American and Russian Publics Strongly Support Steps to Reduce and Eliminate Nuclear Weapons

COLLEGE PARK, Md., Nov. 9 /PRNewswire-USNewswire/ -- A new poll, conducted in the United States and Russia , finds robust support for a series of cooperative steps to reduce nuclear dangers and move toward the global elimination of nuclear weapons.

Large majorities of Americans and Russians favor taking nuclear weapons off high alert, sharply cutting the numbers of nuclear weapons, banning the production of weapons-grade nuclear material, and -- once advanced methods of international verification are established -- undertaking the complete elimination of nuclear weapons.

These steps correspond to key elements of a plan for "A World Free of Nuclear Weapons," developed by a bipartisan group that includes two former secretaries of state ( George Schultz and Henry Kissinger ), a former defense secretary ( William Perry ) and the former chairman of the Senate Armed Services Committee ( Sam Nunn ) -- sometimes called the "Reykjavik Revisited" plan. Some have been included in recent legislation, such as a bill introduced by Senators Chuck Hagel and Barack Obama (S.1977).

The poll was developed in conjunction with the Center for International and Security Studies at the University of Maryland (CISSM) and fielded by Knowledge Networks in the United States and the Levada Center in Russia .

The goal of eliminating all nuclear weapons, established in the Nuclear Non-Proliferation Treaty, is endorsed by 73 percent of Americans and 63 percent of Russians. Seventy-nine percent of Americans and 66 percent of Russians want their governments to do more to pursue this objective.

Steven Kull , director of, comments, "In contrast to the growing tension between their governments, publics in the US and Russia show enthusiasm for dramatic cooperative steps to reduce the nuclear threat."

John Steinbruner, director of CISSM notes, "Current US security policies do not reflect underlying public opinion."

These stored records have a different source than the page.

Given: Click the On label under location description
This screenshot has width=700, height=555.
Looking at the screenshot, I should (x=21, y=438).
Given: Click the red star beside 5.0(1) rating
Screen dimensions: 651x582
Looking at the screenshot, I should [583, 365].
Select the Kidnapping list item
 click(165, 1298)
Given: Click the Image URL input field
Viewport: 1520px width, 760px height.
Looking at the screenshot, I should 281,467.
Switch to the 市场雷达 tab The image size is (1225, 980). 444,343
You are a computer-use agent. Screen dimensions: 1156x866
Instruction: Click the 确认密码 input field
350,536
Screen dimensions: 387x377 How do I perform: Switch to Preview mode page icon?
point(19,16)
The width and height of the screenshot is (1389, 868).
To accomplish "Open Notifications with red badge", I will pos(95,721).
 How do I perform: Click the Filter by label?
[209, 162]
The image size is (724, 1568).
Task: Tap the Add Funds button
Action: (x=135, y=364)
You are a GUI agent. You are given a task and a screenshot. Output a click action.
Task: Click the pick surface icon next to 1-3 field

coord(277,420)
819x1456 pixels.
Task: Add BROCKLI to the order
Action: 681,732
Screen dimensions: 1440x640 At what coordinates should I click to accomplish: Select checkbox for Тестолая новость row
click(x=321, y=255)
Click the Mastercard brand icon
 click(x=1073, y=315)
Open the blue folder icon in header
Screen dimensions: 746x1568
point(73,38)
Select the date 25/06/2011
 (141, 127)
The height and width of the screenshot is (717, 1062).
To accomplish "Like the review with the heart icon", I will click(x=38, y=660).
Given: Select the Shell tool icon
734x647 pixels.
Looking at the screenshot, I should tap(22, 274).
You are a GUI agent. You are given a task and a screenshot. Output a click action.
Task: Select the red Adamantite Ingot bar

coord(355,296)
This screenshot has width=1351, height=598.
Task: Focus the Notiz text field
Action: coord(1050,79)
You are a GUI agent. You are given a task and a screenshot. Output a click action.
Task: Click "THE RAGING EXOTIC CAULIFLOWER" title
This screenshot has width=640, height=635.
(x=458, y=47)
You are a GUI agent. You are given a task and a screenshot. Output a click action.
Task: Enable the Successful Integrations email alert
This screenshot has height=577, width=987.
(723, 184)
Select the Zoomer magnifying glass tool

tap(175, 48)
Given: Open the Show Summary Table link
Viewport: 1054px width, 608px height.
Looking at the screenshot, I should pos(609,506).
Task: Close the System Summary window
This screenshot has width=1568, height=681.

Deep cuts in nuclear arsenals also receive robust support. Eighty-eight percent of Americans and 65 percent of Russians endorse the US-Russian Strategic Offensive Reductions Treaty (SORT) to reduce the number of active nuclear weapons in each arsenal to about 2,000 weapons by the end of 2012. In fact, most Americans (71%) and Russians (55%) favor reaching this level even sooner.

A majority of Republicans and Democrats concurred in their support for the proposals, though in most cases the Democratic majority was larger.